● GOAL
Reproduce the listing below as a numbered list, one entry per line, leaving out blank lines.

● RAW DATA
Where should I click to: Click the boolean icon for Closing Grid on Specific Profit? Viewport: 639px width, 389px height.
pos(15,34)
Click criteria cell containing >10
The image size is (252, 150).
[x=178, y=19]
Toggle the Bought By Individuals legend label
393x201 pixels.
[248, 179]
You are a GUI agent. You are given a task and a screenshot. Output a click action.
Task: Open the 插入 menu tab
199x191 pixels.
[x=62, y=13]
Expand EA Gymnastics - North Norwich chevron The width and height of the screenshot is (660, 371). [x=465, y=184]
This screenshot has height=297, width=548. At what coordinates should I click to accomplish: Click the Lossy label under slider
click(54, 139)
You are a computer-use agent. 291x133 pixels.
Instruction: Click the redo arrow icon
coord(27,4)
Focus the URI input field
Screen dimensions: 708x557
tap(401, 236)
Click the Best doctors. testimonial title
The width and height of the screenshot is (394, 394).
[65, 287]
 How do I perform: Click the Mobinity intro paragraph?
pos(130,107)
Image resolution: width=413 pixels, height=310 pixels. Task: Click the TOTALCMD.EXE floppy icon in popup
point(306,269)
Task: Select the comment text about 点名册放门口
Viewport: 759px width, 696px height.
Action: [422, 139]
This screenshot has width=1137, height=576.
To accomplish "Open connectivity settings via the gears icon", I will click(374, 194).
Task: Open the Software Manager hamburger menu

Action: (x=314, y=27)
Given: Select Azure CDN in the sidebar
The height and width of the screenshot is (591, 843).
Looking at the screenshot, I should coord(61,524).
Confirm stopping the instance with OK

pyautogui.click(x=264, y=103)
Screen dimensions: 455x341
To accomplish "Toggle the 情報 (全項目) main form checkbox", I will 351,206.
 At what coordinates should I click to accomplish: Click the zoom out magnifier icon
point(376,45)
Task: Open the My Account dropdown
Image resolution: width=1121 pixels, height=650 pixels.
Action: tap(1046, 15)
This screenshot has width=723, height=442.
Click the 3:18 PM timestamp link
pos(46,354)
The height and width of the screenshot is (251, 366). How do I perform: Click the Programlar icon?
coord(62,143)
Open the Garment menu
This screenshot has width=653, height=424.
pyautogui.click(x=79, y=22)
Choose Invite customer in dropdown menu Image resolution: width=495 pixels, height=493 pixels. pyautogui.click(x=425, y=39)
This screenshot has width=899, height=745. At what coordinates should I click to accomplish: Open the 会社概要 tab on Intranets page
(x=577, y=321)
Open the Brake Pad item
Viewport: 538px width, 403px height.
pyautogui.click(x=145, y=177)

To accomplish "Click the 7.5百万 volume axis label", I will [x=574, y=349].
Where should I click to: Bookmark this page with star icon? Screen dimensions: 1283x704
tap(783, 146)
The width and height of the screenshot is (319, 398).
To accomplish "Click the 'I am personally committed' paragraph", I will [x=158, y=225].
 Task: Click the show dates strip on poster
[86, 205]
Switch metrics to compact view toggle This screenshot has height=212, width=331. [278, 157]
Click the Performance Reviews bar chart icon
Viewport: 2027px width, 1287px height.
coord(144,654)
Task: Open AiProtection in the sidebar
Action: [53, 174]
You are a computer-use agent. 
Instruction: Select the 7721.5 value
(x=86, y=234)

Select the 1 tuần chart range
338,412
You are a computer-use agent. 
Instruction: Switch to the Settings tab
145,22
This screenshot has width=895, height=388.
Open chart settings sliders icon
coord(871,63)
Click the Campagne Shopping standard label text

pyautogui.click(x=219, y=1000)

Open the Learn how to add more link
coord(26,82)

● REPLY TO THE TASK
1. Where should I click to: Click the boolean icon for Closing Grid on Specific Profit? Viewport: 639px width, 389px height.
2. pos(15,34)
3. Click criteria cell containing >10
4. The image size is (252, 150).
5. [x=178, y=19]
6. Toggle the Bought By Individuals legend label
7. 393x201 pixels.
8. [248, 179]
9. You are a GUI agent. You are given a task and a screenshot. Output a click action.
10. Task: Open the 插入 menu tab
11. 199x191 pixels.
12. [x=62, y=13]
13. Expand EA Gymnastics - North Norwich chevron The width and height of the screenshot is (660, 371). [x=465, y=184]
14. This screenshot has height=297, width=548. At what coordinates should I click to accomplish: Click the Lossy label under slider
15. click(54, 139)
16. You are a computer-use agent. 291x133 pixels.
17. Instruction: Click the redo arrow icon
18. coord(27,4)
19. Focus the URI input field
20. Screen dimensions: 708x557
21. tap(401, 236)
22. Click the Best doctors. testimonial title
23. The width and height of the screenshot is (394, 394).
24. [65, 287]
25.  How do I perform: Click the Mobinity intro paragraph?
26. pos(130,107)
27. Image resolution: width=413 pixels, height=310 pixels. Task: Click the TOTALCMD.EXE floppy icon in popup
28. point(306,269)
29. Task: Select the comment text about 点名册放门口
30. Viewport: 759px width, 696px height.
31. Action: [422, 139]
32. This screenshot has width=1137, height=576.
33. To accomplish "Open connectivity settings via the gears icon", I will click(374, 194).
34. Task: Open the Software Manager hamburger menu
35. Action: (x=314, y=27)
36. Given: Select Azure CDN in the sidebar
37. The height and width of the screenshot is (591, 843).
38. Looking at the screenshot, I should coord(61,524).
39. Confirm stopping the instance with OK
40. pyautogui.click(x=264, y=103)
41. Screen dimensions: 455x341
42. To accomplish "Toggle the 情報 (全項目) main form checkbox", I will 351,206.
43.  At what coordinates should I click to accomplish: Click the zoom out magnifier icon
44. point(376,45)
45. Task: Open the My Account dropdown
46. Image resolution: width=1121 pixels, height=650 pixels.
47. Action: tap(1046, 15)
48. This screenshot has width=723, height=442.
49. Click the 3:18 PM timestamp link
50. pos(46,354)
51. The height and width of the screenshot is (251, 366). How do I perform: Click the Programlar icon?
52. coord(62,143)
53. Open the Garment menu
54. This screenshot has width=653, height=424.
55. pyautogui.click(x=79, y=22)
56. Choose Invite customer in dropdown menu Image resolution: width=495 pixels, height=493 pixels. pyautogui.click(x=425, y=39)
57. This screenshot has width=899, height=745. At what coordinates should I click to accomplish: Open the 会社概要 tab on Intranets page
58. (x=577, y=321)
59. Open the Brake Pad item
60. Viewport: 538px width, 403px height.
61. pyautogui.click(x=145, y=177)
62. To accomplish "Click the 7.5百万 volume axis label", I will [x=574, y=349].
63. Where should I click to: Bookmark this page with star icon? Screen dimensions: 1283x704
64. tap(783, 146)
65. The width and height of the screenshot is (319, 398).
66. To accomplish "Click the 'I am personally committed' paragraph", I will [x=158, y=225].
67.  Task: Click the show dates strip on poster
68. [86, 205]
69. Switch metrics to compact view toggle This screenshot has height=212, width=331. [278, 157]
70. Click the Performance Reviews bar chart icon
71. Viewport: 2027px width, 1287px height.
72. coord(144,654)
73. Task: Open AiProtection in the sidebar
74. Action: [53, 174]
75. You are a computer-use agent. 
76. Instruction: Select the 7721.5 value
77. (x=86, y=234)
78. Select the 1 tuần chart range
79. 338,412
80. You are a computer-use agent. 
81. Instruction: Switch to the Settings tab
82. 145,22
83. This screenshot has width=895, height=388.
84. Open chart settings sliders icon
85. coord(871,63)
86. Click the Campagne Shopping standard label text
87. pyautogui.click(x=219, y=1000)
88. Open the Learn how to add more link
89. coord(26,82)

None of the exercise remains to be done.